**SUPPLIED RECORDS**.
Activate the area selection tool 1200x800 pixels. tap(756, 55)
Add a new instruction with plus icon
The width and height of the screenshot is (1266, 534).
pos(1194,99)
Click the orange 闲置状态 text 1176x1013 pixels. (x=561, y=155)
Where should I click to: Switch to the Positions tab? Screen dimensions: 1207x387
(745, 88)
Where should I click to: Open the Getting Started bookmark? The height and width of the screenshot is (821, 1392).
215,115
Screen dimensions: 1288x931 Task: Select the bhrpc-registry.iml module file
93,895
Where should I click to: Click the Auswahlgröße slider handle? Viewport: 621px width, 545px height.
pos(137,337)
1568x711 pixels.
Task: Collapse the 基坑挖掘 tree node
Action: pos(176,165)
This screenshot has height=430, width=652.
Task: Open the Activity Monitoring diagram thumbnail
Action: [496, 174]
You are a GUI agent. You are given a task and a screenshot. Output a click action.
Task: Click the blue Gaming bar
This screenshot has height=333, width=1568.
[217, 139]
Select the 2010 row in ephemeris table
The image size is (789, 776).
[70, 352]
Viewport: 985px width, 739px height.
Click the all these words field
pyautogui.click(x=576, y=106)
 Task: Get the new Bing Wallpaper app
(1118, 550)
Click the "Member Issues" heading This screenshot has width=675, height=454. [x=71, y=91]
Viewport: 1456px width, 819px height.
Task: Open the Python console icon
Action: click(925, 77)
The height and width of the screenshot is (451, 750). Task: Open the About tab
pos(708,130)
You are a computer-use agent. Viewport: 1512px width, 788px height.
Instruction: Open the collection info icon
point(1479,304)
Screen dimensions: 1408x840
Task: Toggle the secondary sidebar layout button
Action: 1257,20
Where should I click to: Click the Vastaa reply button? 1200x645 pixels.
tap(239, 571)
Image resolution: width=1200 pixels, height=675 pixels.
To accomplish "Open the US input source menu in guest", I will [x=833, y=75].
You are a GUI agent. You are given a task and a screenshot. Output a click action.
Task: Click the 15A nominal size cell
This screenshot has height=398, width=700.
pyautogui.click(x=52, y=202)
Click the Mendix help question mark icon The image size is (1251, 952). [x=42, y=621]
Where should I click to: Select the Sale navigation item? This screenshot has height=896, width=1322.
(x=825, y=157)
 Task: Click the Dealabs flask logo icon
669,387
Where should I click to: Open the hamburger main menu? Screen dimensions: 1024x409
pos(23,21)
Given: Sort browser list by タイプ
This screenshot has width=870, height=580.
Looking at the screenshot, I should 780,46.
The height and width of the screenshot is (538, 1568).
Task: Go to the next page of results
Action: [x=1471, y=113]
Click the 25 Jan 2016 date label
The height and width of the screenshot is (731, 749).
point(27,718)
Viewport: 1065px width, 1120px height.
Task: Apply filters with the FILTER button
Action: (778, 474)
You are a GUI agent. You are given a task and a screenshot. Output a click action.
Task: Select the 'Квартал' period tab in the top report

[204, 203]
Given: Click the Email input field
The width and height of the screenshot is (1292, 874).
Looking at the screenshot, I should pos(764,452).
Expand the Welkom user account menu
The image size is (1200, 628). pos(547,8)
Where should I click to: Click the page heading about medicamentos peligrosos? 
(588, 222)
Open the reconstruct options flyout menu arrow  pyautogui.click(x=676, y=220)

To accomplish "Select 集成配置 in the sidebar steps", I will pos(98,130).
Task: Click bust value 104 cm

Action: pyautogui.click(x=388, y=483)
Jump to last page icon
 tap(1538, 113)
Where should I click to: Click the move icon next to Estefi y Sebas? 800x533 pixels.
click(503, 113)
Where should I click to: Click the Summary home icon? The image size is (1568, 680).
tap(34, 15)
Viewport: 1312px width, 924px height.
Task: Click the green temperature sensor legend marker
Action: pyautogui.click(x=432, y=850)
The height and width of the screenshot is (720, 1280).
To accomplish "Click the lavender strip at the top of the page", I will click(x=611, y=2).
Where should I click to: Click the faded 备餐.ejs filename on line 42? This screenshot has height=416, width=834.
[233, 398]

**REQUIREMENTS**.
Rewrite everything from the line that contains "Jump to last page icon" down to the line that contains "Action: pyautogui.click(x=432, y=850)", changing "move icon" to "drag handle" and leaving all else unchanged.

**THE OUTPUT**.
Jump to last page icon
 tap(1538, 113)
Where should I click to: Click the drag handle next to Estefi y Sebas? 800x533 pixels.
click(503, 113)
Where should I click to: Click the Summary home icon? The image size is (1568, 680).
tap(34, 15)
Viewport: 1312px width, 924px height.
Task: Click the green temperature sensor legend marker
Action: pyautogui.click(x=432, y=850)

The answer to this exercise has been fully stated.